Opening a device on yourself does not come without risk of damaging the equipment, you should therefor be careful when doing repairs on your own. Some manufactures tend to make it extremely difficult to open up cases, which is highly annoying, as there is very often good reason for users to want to access the electronics inside..

1. I was able to open the case of my Rapoo 1090P mouse by unscrewing a screw below the battery:

Battery screw to remove.

2. Doing this granted me access to the inside by gently pushing off the case:

A opened wireless mouse.

3. Finally, I inserted a small piece of paper in the red wheel socket, before placing back the scroll wheel.

Mouse wheel socket, Rapoo mouse

Scrolling in opposite direction

At first I thought the scroll issue was a problem caused by poor Linux drivers, but, when I much later learned that the same issue was happening in Windows 10, I realized it was probably the mouse that was either broken or dirty inside.

I did a lot of debugging on my KDE Linux system before discovering the real issue. First I tried fiddling with the Mouse and Touchpad settings without any improvements. If you are a Linux user, then you may have noticed there are very few options available for adjusting mouse settings—for the most part, this is fine, as the default settings tend to work quite well. You can also adjust things from the Terminal—I do not recommend doing this unless you have made sure the issue is not due to a dirty mouse, or some other simple problem.

Anyway, I also had the same issue in Windows, so, for once, this had nothing to do with driver issues or messed up mouse settings. Instead I assumed it had to do with an old familiar friend from the "mouse ball" days. I am talking from the days when there was a small ball inside a mouse instead of an (optical) LED.

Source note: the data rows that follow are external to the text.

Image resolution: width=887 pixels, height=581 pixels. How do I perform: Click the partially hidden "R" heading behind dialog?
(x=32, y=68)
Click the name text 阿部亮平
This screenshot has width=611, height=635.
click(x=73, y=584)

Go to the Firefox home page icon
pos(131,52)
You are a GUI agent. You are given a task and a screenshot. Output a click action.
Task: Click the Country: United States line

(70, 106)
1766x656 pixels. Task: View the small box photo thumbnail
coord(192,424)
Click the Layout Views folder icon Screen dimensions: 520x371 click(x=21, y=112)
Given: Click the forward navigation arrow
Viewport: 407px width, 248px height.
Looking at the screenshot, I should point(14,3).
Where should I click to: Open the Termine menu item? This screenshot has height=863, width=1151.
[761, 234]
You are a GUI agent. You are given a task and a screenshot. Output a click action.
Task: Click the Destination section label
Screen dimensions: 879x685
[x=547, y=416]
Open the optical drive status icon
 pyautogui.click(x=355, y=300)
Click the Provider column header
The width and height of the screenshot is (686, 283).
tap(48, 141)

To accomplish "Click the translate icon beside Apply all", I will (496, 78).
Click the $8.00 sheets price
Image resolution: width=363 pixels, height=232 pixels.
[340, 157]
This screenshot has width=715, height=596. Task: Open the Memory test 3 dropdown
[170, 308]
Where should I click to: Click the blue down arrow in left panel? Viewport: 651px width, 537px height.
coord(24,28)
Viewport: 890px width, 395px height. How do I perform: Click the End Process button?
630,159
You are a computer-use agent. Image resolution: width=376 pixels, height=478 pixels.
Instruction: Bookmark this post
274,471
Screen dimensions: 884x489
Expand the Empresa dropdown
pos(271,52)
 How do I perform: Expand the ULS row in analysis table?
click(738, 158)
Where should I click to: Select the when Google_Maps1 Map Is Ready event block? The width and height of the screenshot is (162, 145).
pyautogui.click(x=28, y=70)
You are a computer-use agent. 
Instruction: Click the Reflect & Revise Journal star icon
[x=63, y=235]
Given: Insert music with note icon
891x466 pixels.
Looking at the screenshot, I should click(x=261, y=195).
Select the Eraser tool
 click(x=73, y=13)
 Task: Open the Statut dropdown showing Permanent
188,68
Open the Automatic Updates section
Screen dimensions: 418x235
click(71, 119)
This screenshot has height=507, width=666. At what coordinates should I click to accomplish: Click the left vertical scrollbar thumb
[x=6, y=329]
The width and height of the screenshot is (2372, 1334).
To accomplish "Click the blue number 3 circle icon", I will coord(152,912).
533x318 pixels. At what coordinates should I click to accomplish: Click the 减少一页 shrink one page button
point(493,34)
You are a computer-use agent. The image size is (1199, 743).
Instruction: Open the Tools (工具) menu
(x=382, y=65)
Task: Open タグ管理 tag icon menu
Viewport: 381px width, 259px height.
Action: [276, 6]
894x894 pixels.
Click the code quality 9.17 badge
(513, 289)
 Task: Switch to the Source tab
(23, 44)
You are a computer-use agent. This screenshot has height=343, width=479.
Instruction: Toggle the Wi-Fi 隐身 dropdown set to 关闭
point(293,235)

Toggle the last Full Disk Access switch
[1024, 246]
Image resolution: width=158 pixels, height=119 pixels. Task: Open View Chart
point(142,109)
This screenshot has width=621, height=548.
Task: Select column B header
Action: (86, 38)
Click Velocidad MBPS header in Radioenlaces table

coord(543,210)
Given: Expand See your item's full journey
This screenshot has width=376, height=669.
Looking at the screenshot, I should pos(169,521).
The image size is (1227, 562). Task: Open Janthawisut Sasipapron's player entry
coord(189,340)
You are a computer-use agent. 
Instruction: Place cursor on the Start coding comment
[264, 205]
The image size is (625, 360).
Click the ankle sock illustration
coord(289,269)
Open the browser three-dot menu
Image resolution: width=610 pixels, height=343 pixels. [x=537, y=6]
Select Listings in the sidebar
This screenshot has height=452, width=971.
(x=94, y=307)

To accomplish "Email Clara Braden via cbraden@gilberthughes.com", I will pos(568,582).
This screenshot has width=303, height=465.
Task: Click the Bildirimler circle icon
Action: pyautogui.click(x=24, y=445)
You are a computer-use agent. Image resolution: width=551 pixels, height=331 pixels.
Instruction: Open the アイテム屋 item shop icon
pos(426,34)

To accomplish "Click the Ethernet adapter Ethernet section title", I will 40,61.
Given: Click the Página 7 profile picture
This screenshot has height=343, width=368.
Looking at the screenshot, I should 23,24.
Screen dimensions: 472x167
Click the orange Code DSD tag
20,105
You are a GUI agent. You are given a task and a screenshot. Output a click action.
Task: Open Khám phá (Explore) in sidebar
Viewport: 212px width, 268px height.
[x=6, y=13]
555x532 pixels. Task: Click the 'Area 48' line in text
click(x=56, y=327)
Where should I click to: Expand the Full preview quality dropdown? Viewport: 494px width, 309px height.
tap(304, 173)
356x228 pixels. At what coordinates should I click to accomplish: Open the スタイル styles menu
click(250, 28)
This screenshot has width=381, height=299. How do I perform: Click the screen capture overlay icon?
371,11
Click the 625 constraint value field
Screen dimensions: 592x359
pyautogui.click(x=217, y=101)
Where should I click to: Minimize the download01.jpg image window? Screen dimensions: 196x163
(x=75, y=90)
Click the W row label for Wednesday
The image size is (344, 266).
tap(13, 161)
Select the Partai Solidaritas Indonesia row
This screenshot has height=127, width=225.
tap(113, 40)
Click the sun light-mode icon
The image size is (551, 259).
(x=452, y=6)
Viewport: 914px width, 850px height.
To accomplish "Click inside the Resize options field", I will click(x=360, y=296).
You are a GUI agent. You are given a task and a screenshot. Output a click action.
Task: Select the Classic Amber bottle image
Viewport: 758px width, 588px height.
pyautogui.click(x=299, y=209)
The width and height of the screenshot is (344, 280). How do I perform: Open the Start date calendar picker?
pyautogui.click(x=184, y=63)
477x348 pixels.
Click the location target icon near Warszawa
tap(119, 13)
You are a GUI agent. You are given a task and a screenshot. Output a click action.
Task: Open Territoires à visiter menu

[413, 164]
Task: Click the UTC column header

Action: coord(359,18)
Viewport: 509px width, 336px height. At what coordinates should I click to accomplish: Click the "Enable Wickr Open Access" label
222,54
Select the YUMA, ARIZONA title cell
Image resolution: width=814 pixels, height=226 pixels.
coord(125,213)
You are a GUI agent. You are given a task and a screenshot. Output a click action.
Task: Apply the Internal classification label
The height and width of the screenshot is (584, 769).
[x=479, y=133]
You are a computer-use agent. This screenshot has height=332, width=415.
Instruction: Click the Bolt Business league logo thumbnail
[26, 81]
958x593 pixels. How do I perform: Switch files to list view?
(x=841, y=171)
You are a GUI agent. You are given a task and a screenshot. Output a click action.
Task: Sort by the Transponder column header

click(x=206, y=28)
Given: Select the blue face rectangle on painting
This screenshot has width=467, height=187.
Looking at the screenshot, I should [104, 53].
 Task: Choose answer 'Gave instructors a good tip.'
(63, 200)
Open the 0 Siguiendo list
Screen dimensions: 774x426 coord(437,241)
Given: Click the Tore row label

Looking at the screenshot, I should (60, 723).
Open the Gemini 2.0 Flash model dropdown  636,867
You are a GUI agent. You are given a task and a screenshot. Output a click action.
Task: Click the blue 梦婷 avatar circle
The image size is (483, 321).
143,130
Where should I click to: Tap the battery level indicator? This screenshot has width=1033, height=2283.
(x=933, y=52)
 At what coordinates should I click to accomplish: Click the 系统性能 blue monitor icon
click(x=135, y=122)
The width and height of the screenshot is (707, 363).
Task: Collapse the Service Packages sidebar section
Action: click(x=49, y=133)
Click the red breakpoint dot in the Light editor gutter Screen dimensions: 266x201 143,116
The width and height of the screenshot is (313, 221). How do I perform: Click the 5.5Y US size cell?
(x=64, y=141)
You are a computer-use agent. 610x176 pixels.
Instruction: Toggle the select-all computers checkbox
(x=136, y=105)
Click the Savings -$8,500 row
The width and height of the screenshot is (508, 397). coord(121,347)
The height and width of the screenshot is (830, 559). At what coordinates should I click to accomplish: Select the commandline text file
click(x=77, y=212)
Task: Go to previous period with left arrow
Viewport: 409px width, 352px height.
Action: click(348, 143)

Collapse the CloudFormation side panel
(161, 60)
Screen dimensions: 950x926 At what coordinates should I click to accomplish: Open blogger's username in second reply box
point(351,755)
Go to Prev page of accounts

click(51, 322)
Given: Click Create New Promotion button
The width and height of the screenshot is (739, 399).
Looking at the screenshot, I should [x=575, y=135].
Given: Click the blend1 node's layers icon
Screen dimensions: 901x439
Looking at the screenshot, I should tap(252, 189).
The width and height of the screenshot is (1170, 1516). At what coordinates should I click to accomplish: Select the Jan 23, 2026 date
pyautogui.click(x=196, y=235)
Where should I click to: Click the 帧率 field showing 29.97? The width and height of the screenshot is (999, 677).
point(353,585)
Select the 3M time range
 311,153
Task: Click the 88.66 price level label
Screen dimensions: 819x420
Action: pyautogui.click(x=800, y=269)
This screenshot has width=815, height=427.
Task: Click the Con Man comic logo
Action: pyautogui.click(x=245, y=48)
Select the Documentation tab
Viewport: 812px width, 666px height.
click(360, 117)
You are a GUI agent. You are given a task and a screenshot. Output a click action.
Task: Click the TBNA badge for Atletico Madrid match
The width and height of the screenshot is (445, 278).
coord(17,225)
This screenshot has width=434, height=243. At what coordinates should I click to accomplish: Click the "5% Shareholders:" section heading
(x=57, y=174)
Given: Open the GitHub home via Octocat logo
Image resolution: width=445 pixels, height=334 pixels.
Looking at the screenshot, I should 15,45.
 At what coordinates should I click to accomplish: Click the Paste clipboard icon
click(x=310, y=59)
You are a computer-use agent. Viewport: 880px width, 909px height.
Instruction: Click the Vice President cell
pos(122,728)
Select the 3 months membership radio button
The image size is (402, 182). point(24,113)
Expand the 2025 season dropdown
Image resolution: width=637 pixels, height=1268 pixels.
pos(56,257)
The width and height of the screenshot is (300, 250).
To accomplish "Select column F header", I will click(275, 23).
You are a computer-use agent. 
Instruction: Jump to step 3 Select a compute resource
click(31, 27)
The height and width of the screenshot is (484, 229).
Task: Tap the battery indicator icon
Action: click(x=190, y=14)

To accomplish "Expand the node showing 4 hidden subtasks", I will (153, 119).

Back in those days, you would have to physically remove the ball to clean the inside from dirt every once in a while. Another option was to simply allow the dirt to collect, as it would "eventually" smooth itself out, and the issue would be less of an inconvenience. However, even cleaning the 1090P does not seem to fix the scrolling issue.

Dirt collecting inside a computer mouse

While my Rapoo 1090P mouse does have a problem with dirt collecting inside the case, it does not seem to be causing problems with the mouse wheel. In my case it is more likely caused by a small gab in the socket that the wheel is located in.

Nevertheless, I still decided to open up the mouse with my screwdriver to see if dirt had somehow accumulated.

Note. Dirt or hair should not be physically capable of entering the mouse, and if such has indeed entered your mouse, you should contact the company and inform them of the issue.

A mouse that is properly designed will be completely closed so dirt can not enter.

Now, when I opened the mouse, I found not only a lot of hair and unidentifiable disgusting dirt inside, I also learned that the design was very fragile, and the on/off button simply fell out because it was not properly attached, the mouse wheal was also a bit loose, possibly increasing the wear and tear on the device.

Sadly dirt also tend to be an issue with some of the more expensive mouse brands—but it really should not, as the problem is relatively easy to avoid by a proper case design!

Luckily nothing broke when opening the mouse, but I could just as easily have dropped the button doing my cleaning. You should be careful when you open the mouse, as it is certainly not the most robust of designs.

Note. There is a small screw below the battery that you need to unscrew, after which the case should pop right off with a gentle push.

The fragile design does not itself matter, as you should not have to open up the device under normal circumstances. However, due to flaws (small openings in the case) that should not be there, dirt will collect, and you will likely have to occasionally open it and clean it out.